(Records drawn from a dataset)
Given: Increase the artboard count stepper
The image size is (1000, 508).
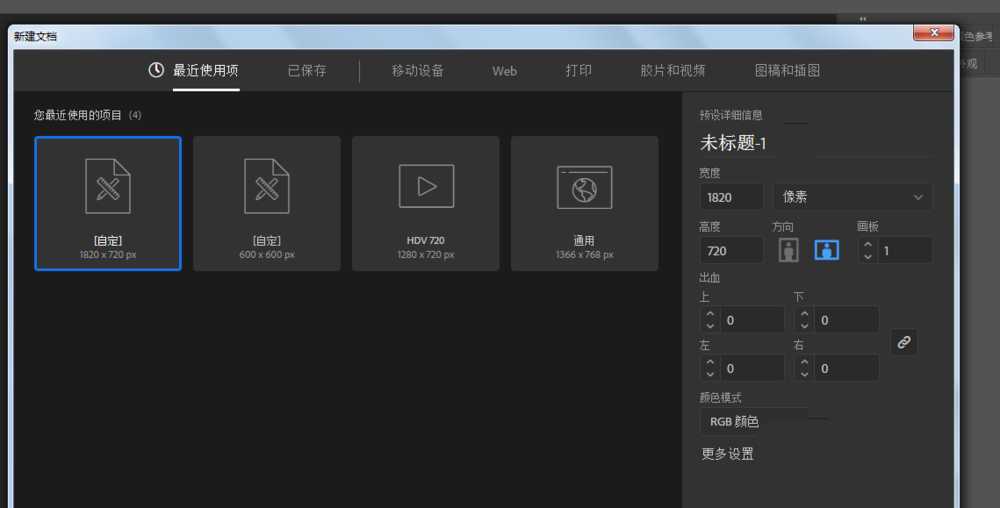Looking at the screenshot, I should [867, 244].
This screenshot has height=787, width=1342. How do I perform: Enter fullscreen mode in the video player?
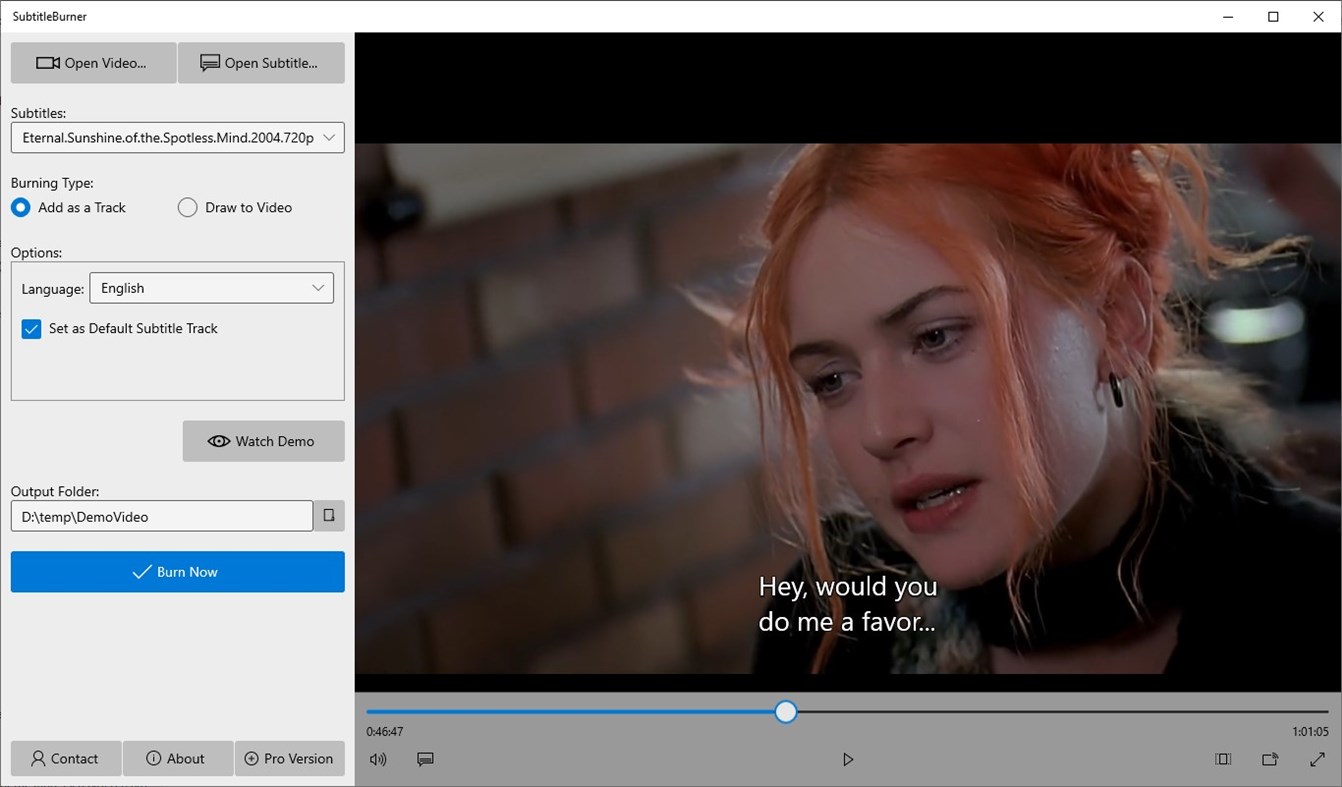point(1318,759)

**Work to be completed**
Before copying, set the pictures aside; then reproduce each entry above exactly.

**Written solution**
Given: Increase the artboard count stepper
The image size is (1000, 508).
Looking at the screenshot, I should [867, 244].
This screenshot has height=787, width=1342. How do I perform: Enter fullscreen mode in the video player?
point(1318,759)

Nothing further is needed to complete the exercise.